Corrective Actions for Results Exceeding Upper Linearity Limit (AMR)
When a test result exceeds the upper linearity limit (analytical measurement range), the sample must be diluted with an appropriate diluent and retested to obtain an accurate result within the validated linear range of the instrument.
Understanding Linearity and AMR
The Analytical Measurement Range (AMR) represents the range of analyte concentrations over which an instrument has been validated to measure with acceptable accuracy, precision, and linearity.

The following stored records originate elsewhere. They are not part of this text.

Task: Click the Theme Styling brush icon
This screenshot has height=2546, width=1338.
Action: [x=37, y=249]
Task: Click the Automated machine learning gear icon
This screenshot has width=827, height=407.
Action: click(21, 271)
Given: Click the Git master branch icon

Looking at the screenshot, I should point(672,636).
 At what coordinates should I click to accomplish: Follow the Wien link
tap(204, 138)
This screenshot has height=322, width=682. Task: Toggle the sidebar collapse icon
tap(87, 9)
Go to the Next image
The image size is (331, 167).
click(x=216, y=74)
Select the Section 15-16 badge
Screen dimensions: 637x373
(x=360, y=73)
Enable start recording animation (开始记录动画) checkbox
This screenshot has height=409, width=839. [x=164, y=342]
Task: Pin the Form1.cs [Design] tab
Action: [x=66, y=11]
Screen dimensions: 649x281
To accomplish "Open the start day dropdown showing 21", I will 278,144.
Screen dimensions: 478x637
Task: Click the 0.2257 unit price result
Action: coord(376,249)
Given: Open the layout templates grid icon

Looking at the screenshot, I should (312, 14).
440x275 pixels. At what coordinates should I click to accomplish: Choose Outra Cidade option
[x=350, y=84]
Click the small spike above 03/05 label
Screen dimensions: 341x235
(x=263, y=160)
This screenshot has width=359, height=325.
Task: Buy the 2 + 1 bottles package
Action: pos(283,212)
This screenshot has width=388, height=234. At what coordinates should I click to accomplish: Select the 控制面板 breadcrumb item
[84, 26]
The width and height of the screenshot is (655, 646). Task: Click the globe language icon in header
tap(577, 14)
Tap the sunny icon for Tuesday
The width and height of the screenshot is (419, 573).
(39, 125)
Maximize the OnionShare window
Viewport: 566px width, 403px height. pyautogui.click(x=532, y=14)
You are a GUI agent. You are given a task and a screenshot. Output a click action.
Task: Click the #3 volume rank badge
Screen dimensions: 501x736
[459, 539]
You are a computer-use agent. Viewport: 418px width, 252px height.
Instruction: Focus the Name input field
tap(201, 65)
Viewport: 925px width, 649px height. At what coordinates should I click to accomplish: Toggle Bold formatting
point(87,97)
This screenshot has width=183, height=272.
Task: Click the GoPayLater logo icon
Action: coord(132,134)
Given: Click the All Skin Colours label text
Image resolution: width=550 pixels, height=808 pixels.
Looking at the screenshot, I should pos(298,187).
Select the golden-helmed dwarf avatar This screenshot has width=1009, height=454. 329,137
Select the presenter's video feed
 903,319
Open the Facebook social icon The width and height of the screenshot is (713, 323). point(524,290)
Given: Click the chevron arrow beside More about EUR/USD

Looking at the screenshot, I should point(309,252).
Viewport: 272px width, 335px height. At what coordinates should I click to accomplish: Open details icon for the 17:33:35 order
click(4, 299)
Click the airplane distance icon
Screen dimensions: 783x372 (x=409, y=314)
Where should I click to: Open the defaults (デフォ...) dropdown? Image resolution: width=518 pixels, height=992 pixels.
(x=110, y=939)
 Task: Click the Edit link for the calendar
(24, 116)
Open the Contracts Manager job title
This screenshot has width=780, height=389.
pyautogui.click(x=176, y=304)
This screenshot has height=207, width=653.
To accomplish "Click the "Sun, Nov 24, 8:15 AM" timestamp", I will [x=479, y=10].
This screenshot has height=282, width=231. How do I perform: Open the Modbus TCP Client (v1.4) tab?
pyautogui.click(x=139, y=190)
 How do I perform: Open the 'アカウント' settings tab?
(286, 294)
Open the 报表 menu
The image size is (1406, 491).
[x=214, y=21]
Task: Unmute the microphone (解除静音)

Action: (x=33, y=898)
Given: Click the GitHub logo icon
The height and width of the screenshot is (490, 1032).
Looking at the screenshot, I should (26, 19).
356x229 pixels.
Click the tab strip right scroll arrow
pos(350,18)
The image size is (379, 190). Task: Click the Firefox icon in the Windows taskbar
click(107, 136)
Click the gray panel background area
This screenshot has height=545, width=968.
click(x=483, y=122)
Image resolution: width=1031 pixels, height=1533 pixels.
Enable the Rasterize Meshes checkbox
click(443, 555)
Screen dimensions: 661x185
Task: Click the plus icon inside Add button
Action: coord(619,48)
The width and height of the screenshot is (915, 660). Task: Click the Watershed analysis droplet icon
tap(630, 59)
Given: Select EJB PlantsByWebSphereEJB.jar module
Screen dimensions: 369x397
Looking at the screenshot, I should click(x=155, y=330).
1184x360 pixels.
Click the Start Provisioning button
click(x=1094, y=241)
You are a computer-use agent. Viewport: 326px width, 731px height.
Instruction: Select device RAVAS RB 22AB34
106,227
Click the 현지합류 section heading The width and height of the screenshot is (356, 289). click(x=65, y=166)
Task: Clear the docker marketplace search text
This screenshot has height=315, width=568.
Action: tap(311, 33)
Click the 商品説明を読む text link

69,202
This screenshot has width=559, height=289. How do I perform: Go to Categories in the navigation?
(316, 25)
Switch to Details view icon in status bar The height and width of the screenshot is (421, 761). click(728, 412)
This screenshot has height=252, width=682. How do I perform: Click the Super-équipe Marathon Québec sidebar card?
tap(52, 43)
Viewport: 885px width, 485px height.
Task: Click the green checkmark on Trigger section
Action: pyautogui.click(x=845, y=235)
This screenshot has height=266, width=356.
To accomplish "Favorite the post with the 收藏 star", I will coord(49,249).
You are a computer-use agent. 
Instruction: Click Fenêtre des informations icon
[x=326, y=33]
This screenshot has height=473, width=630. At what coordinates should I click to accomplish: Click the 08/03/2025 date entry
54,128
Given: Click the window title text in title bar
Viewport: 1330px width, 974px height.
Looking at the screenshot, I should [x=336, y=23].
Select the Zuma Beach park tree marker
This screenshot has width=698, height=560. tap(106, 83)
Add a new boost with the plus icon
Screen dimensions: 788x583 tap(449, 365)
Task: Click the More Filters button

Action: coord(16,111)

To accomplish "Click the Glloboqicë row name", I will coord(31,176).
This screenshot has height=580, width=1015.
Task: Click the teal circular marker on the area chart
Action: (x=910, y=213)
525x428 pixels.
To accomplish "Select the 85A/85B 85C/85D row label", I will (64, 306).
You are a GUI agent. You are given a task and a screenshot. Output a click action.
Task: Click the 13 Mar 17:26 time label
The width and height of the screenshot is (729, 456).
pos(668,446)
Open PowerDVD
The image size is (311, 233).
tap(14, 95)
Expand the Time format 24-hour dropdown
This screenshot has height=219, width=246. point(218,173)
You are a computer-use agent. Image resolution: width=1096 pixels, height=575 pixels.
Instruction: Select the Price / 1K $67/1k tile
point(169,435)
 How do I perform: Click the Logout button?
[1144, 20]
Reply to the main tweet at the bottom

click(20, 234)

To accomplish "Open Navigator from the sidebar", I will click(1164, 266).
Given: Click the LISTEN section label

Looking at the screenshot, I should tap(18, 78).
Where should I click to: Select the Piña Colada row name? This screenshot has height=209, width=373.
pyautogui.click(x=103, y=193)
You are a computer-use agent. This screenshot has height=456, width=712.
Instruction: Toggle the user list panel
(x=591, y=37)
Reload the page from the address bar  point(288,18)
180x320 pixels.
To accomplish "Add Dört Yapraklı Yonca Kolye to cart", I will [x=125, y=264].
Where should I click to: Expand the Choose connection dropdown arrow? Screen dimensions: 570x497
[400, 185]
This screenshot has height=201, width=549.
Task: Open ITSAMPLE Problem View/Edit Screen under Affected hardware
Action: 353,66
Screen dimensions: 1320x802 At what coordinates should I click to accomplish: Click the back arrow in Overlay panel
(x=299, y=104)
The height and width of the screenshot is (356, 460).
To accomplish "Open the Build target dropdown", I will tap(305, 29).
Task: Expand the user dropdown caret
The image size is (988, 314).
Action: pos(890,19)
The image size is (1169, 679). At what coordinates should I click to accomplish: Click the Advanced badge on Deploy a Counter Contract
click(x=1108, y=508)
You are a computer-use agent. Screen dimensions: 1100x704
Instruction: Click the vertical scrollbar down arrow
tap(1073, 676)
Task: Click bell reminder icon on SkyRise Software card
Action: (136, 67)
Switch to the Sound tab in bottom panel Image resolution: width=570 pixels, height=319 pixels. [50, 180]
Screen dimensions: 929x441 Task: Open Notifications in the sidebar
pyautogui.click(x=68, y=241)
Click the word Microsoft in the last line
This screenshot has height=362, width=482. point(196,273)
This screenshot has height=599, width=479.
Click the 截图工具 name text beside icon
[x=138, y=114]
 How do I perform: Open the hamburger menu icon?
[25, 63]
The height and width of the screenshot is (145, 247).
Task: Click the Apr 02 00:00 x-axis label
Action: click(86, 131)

When results exceed this range:
- Signal response often becomes sublinear at high concentrations 1
- Detector saturation can occur, which blunts signals for abundant compounds 1
- Ion trap instruments may experience space-charge effects leading to signal decreases 1
Step-by-Step Corrective Action Protocol
Identify the exceedance: Confirm that the result truly exceeds the established upper linearity limit (AMR) for the specific analyte
Document the initial result: Record that the initial result exceeded the upper linearity limit in the laboratory information system
Perform appropriate dilution:
- Select a suitable diluent compatible with the test methodology
- Calculate an appropriate dilution factor based on the estimated concentration
- Prepare the dilution using calibrated pipettes and proper technique
Retest the diluted sample:
- Analyze the diluted sample using the same method
- Ensure the result of the diluted sample falls within the validated linear range
Calculate the final result:
- Multiply the result of the diluted sample by the dilution factor
- Document both the dilution factor and the calculation performed
Verify results:
- For critical values or unexpected results, consider preparing a second dilution at a different ratio to confirm accuracy
- For discordant results between different dilutions, prepare a third dilution 2
Documentation Requirements
- Record the original result that exceeded the AMR
- Document the dilution factor used
- Record the result of the diluted sample
- Document the calculated final result
- Note any additional verification steps taken
Special Considerations
For Metabolite Measurements
- Be aware that LC-MS systems can be subject to detector saturation at high concentrations 1
- Ion suppression can occur with high-abundance ions, affecting quantitation 1
- Consider sample cleanup methods for complex samples to minimize ion suppression 1
For Clinical Laboratory Testing
- For diagnostic tests like glucose or A1C, accurate quantitation is critical as these directly impact patient diagnosis and management 1
- The College of American Pathologists (CAP) requires periodic verification of the analytical measurement range of quantitative test systems 3
Quality Control Measures
- Periodically verify the linear range, analytical measurement range, and lower limit of quantification for all quantified compounds 1
- Establish protocols for addressing values that fall outside performance limits 1
Common Pitfalls to Avoid
- Reporting results above the AMR without dilution: This leads to inaccurate results due to nonlinearity at high concentrations
- Using inappropriate dilution factors: Too small dilutions may still yield results above AMR; too large dilutions may introduce unnecessary error
- Failing to document dilution procedures: All dilution steps must be clearly documented for reproducibility
- Neglecting to verify critical results: High-impact results should be confirmed with additional testing
- Overloading analytical systems: This compromises quantitative performance and should be avoided 1
By following this systematic approach to handling results that exceed the upper linearity limit, laboratories can ensure accurate and reliable test results that directly impact patient diagnosis, treatment decisions, and outcomes.